DATASET EXTRACT:
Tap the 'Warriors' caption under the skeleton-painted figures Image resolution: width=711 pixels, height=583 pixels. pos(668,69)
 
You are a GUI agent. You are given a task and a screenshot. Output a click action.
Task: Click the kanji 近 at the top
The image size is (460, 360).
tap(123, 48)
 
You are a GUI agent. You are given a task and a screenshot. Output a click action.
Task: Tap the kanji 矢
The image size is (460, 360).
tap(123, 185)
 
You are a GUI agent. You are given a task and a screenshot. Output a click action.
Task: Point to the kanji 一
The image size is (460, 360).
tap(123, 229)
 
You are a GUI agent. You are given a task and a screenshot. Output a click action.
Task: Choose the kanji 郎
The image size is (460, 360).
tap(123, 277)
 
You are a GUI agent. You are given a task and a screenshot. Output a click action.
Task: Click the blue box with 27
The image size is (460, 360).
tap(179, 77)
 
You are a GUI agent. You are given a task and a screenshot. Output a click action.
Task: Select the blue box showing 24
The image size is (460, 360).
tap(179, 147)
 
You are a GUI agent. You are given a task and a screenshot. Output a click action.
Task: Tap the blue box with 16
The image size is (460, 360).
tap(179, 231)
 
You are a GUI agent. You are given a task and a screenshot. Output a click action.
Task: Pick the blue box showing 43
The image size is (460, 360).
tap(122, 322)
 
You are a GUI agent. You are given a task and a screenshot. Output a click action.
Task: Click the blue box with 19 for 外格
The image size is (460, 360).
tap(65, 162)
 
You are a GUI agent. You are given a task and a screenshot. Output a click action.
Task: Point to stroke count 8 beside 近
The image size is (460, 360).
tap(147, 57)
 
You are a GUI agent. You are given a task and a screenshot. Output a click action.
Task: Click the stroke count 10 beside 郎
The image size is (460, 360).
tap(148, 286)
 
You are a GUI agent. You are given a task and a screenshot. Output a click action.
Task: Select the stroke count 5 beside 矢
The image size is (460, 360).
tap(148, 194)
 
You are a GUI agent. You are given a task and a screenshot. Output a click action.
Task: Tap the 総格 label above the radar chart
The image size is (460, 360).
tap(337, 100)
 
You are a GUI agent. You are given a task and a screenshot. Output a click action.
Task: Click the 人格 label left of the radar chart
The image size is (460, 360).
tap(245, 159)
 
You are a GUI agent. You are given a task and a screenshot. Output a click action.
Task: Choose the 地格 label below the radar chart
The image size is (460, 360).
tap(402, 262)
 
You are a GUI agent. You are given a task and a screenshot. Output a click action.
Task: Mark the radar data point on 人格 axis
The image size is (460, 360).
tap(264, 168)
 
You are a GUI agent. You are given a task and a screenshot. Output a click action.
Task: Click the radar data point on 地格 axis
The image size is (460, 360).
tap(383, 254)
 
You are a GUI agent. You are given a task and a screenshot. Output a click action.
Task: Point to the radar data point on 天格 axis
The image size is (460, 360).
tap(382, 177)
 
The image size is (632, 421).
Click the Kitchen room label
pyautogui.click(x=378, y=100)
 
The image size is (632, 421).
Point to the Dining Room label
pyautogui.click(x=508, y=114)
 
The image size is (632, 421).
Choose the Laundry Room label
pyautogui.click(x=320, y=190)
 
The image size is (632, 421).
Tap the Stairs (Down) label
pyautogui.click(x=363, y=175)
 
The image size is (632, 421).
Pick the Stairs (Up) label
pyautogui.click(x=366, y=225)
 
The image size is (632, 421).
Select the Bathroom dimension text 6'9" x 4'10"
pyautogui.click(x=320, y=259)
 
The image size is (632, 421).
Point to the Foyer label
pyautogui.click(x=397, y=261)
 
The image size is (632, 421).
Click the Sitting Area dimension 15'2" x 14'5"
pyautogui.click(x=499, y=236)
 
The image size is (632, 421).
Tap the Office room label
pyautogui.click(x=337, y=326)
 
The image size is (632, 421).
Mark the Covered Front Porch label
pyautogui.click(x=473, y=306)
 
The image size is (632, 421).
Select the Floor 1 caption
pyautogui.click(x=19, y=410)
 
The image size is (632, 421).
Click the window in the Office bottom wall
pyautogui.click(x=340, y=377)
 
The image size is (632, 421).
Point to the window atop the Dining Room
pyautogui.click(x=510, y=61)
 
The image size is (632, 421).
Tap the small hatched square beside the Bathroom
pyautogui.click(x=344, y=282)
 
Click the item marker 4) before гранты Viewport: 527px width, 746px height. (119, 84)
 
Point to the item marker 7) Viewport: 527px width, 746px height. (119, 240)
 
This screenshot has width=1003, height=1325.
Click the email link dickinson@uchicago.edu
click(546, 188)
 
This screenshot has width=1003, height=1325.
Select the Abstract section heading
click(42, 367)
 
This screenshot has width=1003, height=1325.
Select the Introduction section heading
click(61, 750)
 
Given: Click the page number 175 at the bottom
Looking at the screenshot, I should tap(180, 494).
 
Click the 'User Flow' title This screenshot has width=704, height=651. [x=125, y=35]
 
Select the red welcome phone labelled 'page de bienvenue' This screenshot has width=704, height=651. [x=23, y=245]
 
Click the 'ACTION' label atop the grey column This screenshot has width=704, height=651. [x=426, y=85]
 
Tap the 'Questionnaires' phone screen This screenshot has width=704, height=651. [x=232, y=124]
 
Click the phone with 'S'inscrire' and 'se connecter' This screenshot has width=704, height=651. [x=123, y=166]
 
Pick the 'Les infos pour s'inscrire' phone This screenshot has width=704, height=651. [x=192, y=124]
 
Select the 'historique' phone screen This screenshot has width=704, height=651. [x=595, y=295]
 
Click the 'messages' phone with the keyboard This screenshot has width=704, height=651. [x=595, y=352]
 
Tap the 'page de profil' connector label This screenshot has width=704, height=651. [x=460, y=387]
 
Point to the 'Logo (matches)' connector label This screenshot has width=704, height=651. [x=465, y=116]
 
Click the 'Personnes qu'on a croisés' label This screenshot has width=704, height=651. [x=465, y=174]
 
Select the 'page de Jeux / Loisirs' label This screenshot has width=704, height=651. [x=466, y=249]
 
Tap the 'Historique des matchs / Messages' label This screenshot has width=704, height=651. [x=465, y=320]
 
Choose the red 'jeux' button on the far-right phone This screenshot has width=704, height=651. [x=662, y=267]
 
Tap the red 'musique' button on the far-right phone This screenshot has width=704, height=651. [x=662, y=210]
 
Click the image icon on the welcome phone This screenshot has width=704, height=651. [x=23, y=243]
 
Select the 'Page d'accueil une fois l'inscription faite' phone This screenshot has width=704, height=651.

PROBLEM DETAILS: Retype every one of the rows above without any change.

OUTPUT OF THE TASK:
Tap the 'Warriors' caption under the skeleton-painted figures Image resolution: width=711 pixels, height=583 pixels. pos(668,69)
 
You are a GUI agent. You are given a task and a screenshot. Output a click action.
Task: Click the kanji 近 at the top
The image size is (460, 360).
tap(123, 48)
 
You are a GUI agent. You are given a task and a screenshot. Output a click action.
Task: Tap the kanji 矢
The image size is (460, 360).
tap(123, 185)
 
You are a GUI agent. You are given a task and a screenshot. Output a click action.
Task: Point to the kanji 一
The image size is (460, 360).
tap(123, 229)
 
You are a GUI agent. You are given a task and a screenshot. Output a click action.
Task: Choose the kanji 郎
The image size is (460, 360).
tap(123, 277)
 
You are a GUI agent. You are given a task and a screenshot. Output a click action.
Task: Click the blue box with 27
The image size is (460, 360).
tap(179, 77)
 
You are a GUI agent. You are given a task and a screenshot. Output a click action.
Task: Select the blue box showing 24
The image size is (460, 360).
tap(179, 147)
 
You are a GUI agent. You are given a task and a screenshot. Output a click action.
Task: Tap the blue box with 16
The image size is (460, 360).
tap(179, 231)
 
You are a GUI agent. You are given a task and a screenshot. Output a click action.
Task: Pick the blue box showing 43
The image size is (460, 360).
tap(122, 322)
 
You are a GUI agent. You are given a task and a screenshot. Output a click action.
Task: Click the blue box with 19 for 外格
The image size is (460, 360).
tap(65, 162)
 
You are a GUI agent. You are given a task and a screenshot. Output a click action.
Task: Point to stroke count 8 beside 近
The image size is (460, 360).
tap(147, 57)
 
You are a GUI agent. You are given a task and a screenshot. Output a click action.
Task: Click the stroke count 10 beside 郎
The image size is (460, 360).
tap(148, 286)
 
You are a GUI agent. You are given a task and a screenshot. Output a click action.
Task: Select the stroke count 5 beside 矢
The image size is (460, 360).
tap(148, 194)
 
You are a GUI agent. You are given a task and a screenshot. Output a click action.
Task: Tap the 総格 label above the radar chart
The image size is (460, 360).
tap(337, 100)
 
You are a GUI agent. You are given a task and a screenshot. Output a click action.
Task: Click the 人格 label left of the radar chart
The image size is (460, 360).
tap(245, 159)
 
You are a GUI agent. You are given a task and a screenshot. Output a click action.
Task: Choose the 地格 label below the radar chart
The image size is (460, 360).
tap(402, 262)
 
You are a GUI agent. You are given a task and a screenshot. Output a click action.
Task: Mark the radar data point on 人格 axis
The image size is (460, 360).
tap(264, 168)
 
You are a GUI agent. You are given a task and a screenshot. Output a click action.
Task: Click the radar data point on 地格 axis
The image size is (460, 360).
tap(383, 254)
 
You are a GUI agent. You are given a task and a screenshot. Output a click action.
Task: Point to the radar data point on 天格 axis
The image size is (460, 360).
tap(382, 177)
 
The image size is (632, 421).
Click the Kitchen room label
pyautogui.click(x=378, y=100)
 
The image size is (632, 421).
Point to the Dining Room label
pyautogui.click(x=508, y=114)
 
The image size is (632, 421).
Choose the Laundry Room label
pyautogui.click(x=320, y=190)
 
The image size is (632, 421).
Tap the Stairs (Down) label
pyautogui.click(x=363, y=175)
 
The image size is (632, 421).
Pick the Stairs (Up) label
pyautogui.click(x=366, y=225)
 
The image size is (632, 421).
Select the Bathroom dimension text 6'9" x 4'10"
pyautogui.click(x=320, y=259)
 
The image size is (632, 421).
Point to the Foyer label
pyautogui.click(x=397, y=261)
 
The image size is (632, 421).
Click the Sitting Area dimension 15'2" x 14'5"
pyautogui.click(x=499, y=236)
 
The image size is (632, 421).
Tap the Office room label
pyautogui.click(x=337, y=326)
 
The image size is (632, 421).
Mark the Covered Front Porch label
pyautogui.click(x=473, y=306)
 
The image size is (632, 421).
Select the Floor 1 caption
pyautogui.click(x=19, y=410)
 
The image size is (632, 421).
Click the window in the Office bottom wall
pyautogui.click(x=340, y=377)
 
The image size is (632, 421).
Point to the window atop the Dining Room
pyautogui.click(x=510, y=61)
 
The image size is (632, 421).
Tap the small hatched square beside the Bathroom
pyautogui.click(x=344, y=282)
 
Click the item marker 4) before гранты Viewport: 527px width, 746px height. (119, 84)
 
Point to the item marker 7) Viewport: 527px width, 746px height. (119, 240)
 
This screenshot has width=1003, height=1325.
Click the email link dickinson@uchicago.edu
click(546, 188)
 
This screenshot has width=1003, height=1325.
Select the Abstract section heading
click(42, 367)
 
This screenshot has width=1003, height=1325.
Select the Introduction section heading
click(61, 750)
 
Given: Click the page number 175 at the bottom
Looking at the screenshot, I should tap(180, 494).
 
Click the 'User Flow' title This screenshot has width=704, height=651. [x=125, y=35]
 
Select the red welcome phone labelled 'page de bienvenue' This screenshot has width=704, height=651. [x=23, y=245]
 
Click the 'ACTION' label atop the grey column This screenshot has width=704, height=651. [x=426, y=85]
 
Tap the 'Questionnaires' phone screen This screenshot has width=704, height=651. [x=232, y=124]
 
Click the phone with 'S'inscrire' and 'se connecter' This screenshot has width=704, height=651. [x=123, y=166]
 
Pick the 'Les infos pour s'inscrire' phone This screenshot has width=704, height=651. [x=192, y=124]
 
Select the 'historique' phone screen This screenshot has width=704, height=651. [x=595, y=295]
 
Click the 'messages' phone with the keyboard This screenshot has width=704, height=651. [x=595, y=352]
 
Tap the 'page de profil' connector label This screenshot has width=704, height=651. [x=460, y=387]
 
Point to the 'Logo (matches)' connector label This screenshot has width=704, height=651. [x=465, y=116]
 
Click the 'Personnes qu'on a croisés' label This screenshot has width=704, height=651. [x=465, y=174]
 
Select the 'page de Jeux / Loisirs' label This screenshot has width=704, height=651. [x=466, y=249]
 
Tap the 'Historique des matchs / Messages' label This screenshot has width=704, height=651. [x=465, y=320]
 
Choose the red 'jeux' button on the far-right phone This screenshot has width=704, height=651. [x=662, y=267]
 
Tap the red 'musique' button on the far-right phone This screenshot has width=704, height=651. [x=662, y=210]
 
Click the image icon on the welcome phone This screenshot has width=704, height=651. [x=23, y=243]
 
Select the 'Page d'accueil une fois l'inscription faite' phone This screenshot has width=704, height=651.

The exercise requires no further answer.